Walk into any card show negotiation and you’ll hear the same number: 85% of market. It’s cited as the standard cash deal price, the seller’s break-even, the floor below which you’re leaving money on the table. And it’s roughly accurate — for the seller.

The problem is that a cash deal involves two parties. 85% only accounts for one of them.

Where 85% Comes From

eBay’s Final Value Fee for Trading Cards is 13.25% of the total transaction — that’s the card price plus shipping plus any sales tax collected — plus a $0.30 fixed fee per transaction. For a $100 card with $4 shipping and 8.25% tax:

eBay fee base (card + shipping + tax)$112.25
× 13.25% + $0.30$15.17
Seller nets$84.83

So a seller nets roughly $84.83 on a $100 card after eBay fees. That’s where “85%” comes from — it’s a reasonable approximation of the seller’s eBay break-even. Below $84.83 in a cash deal, the seller would have been better off listing on eBay. That part is accurate.

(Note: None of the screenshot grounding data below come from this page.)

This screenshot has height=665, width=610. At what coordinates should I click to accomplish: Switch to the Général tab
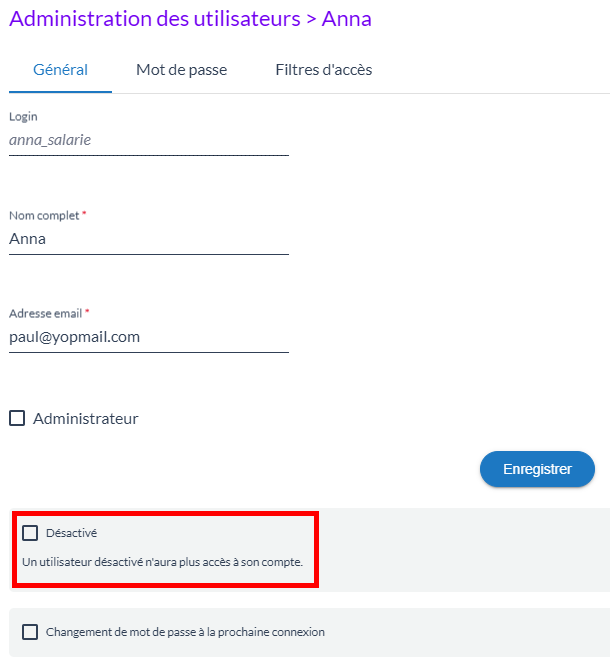[60, 70]
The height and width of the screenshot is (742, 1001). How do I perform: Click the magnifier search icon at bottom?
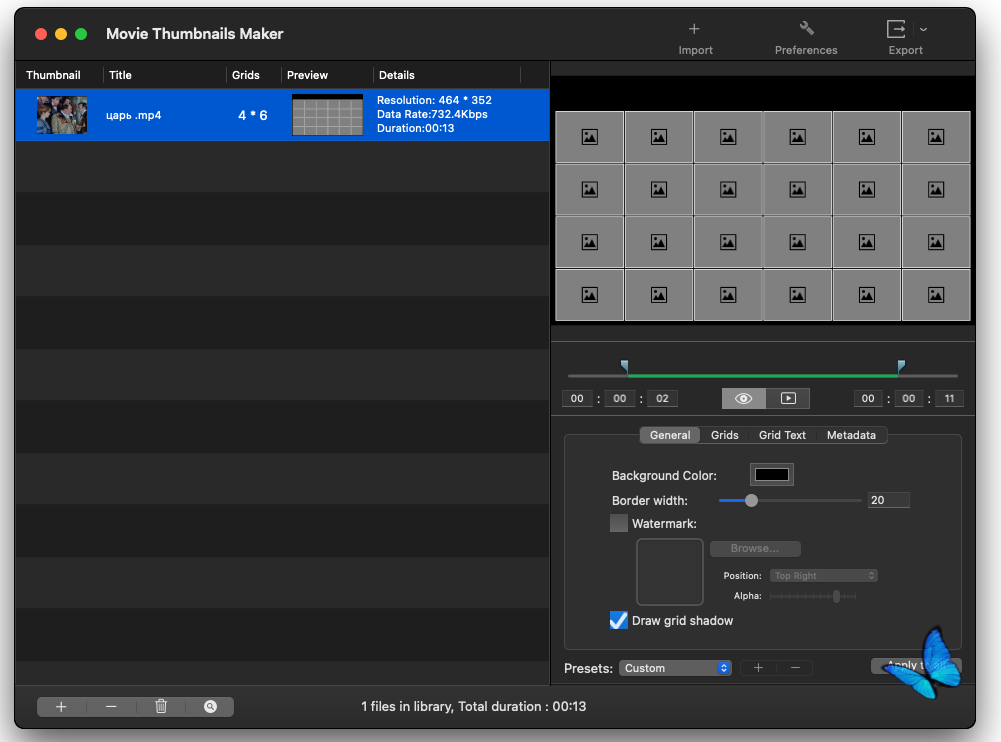click(210, 707)
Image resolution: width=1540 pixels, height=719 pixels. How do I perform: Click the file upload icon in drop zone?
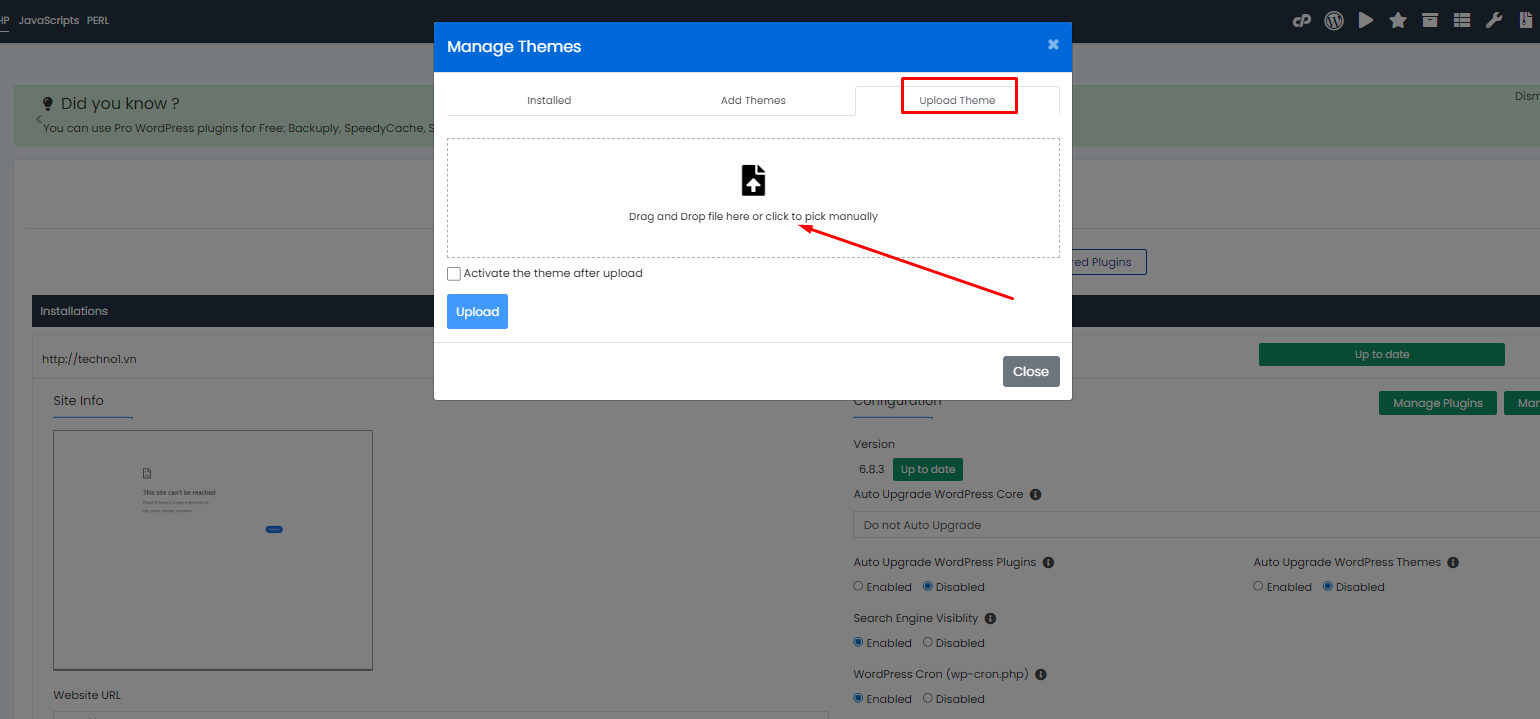pyautogui.click(x=753, y=180)
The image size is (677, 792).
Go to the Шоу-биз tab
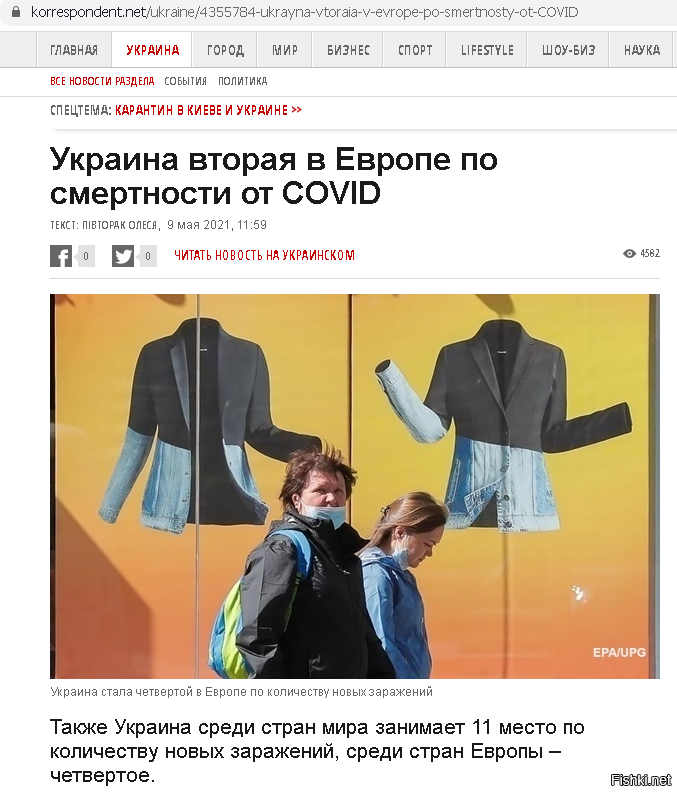tap(568, 50)
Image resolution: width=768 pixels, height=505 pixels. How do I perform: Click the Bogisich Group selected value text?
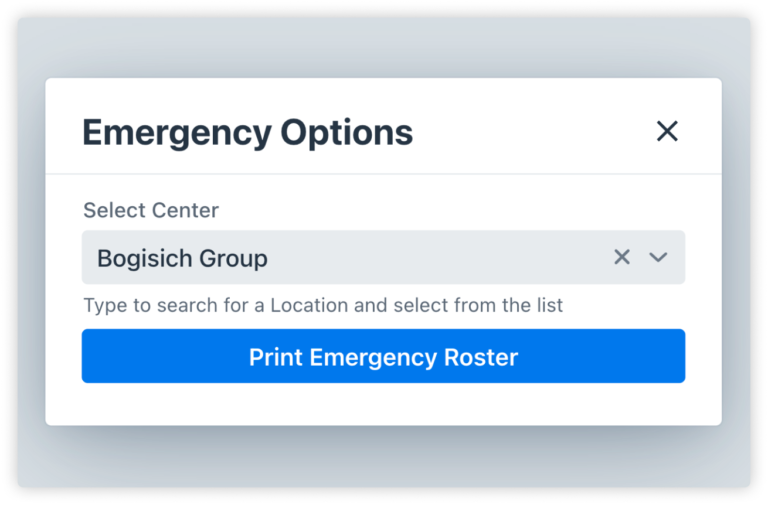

What 85% Ignores: The Buyer’s Side

When a buyer purchases the same card on eBay, they don’t pay $100. They pay $100 plus sales tax plus shipping:

Card price$100.00
+ Sales tax (8.25%)+ $8.25
+ Shipping+ $4.00
Buyer’s true eBay cost$112.25

The buyer’s ceiling — the maximum a fair cash price should ever reach — is $112.25. Above that, the buyer would be better off buying on eBay.

Now look at what happens at the “standard” 85% cash offer of $85:

Cash price$85.00
Buyer saves vs. eBay ($112.25 − $85)+$27.25
Seller gains vs. eBay floor ($85 − $84.83)+$0.17

At $85, the buyer saves $27.25 compared to buying on eBay. The seller gains $0.17 above their eBay floor — essentially nothing. The buyer is capturing nearly all the value of avoiding eBay. The seller breaks even. That’s not an even trade.

Find the even-split price on any card in seconds — enter the eBay sold price and see the seller floor, buyer ceiling, and fair split price instantly.

Open the Fair Deal Calculator →

The Even Split: What “Fair” Actually Means

The fair price in a cash deal isn’t the seller’s floor. It’s the price where both parties save the same dollar amount compared to their eBay alternatives.

The even-split price is the midpoint between the seller’s floor ($84.83) and the buyer’s ceiling ($112.25):

Seller floor$84.83
+ Buyer ceiling$112.25
Even split (÷ 2)$98.54

At $98.54, both the buyer and seller each save $13.71 compared to their eBay experience. Neither side is subsidizing the other. That’s the definition of a fair deal — not the seller’s break-even.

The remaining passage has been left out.